Your long term health and wellness could be the contribution of the quality of sleep you get each night. Maladies range from poor circulation, insomnia, sleep apnea, breathing problems, snoring, fibromyalgia, leg cramps, asthma, restless leg syndrome, acid reflux and muscle and joint pains. Research has shown that poor sleep can even lead to heart disease and migraine headaches.

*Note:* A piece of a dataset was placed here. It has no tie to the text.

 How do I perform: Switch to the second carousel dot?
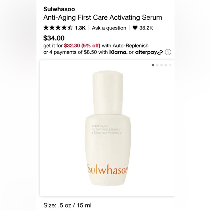[157, 65]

- Nearly 60% adults report having sleep problems
- Only 37% get recommended 7-8 hours per night
- About half the sleep problems are STRESS related
- Americans filled 60 million prescriptions for sleeping pills last year
The master controller of your body is your brain (@100 billion cells) that regulates the 30 trillion cells that tells your body to secrete pain killers, endorphins, growth hormones, melatonin and millions of other regulating chemical reactions that keep your immune system functioning at its best. This is why my patients tell me that their best sleep is the night after getting their spine and nervous system adjusted allowing the brain to relax and perform its duties!
Tips to Promote Healthy Sleep
- Do not drink caffeine after 3 pm
- Keep alcohol consumption to 1-2 drinks with dinner
- Turn-off TVs, computers and cell phones to allow your brain to unwind from the screen stimulus
- Darken your room from all types of light even LEDs from phones and clocks
- Perform a calming activity such as reading, meditating, prayer, stretching, hot bath and breathing exercises help relax your sympathetic nerves
- Go to sleep and wake up at the same time even on weekends... your brain likes consistency
- Get early morning daylight/sunlight... this stops the release of melatonin that keeps you sleepy
- Make sure you have a properly fitted pillow and as firm and supported mattress as possible
- Make sure you get you spine and nervous system checked and adjusted regularly so that your brain and body functions at its optimal!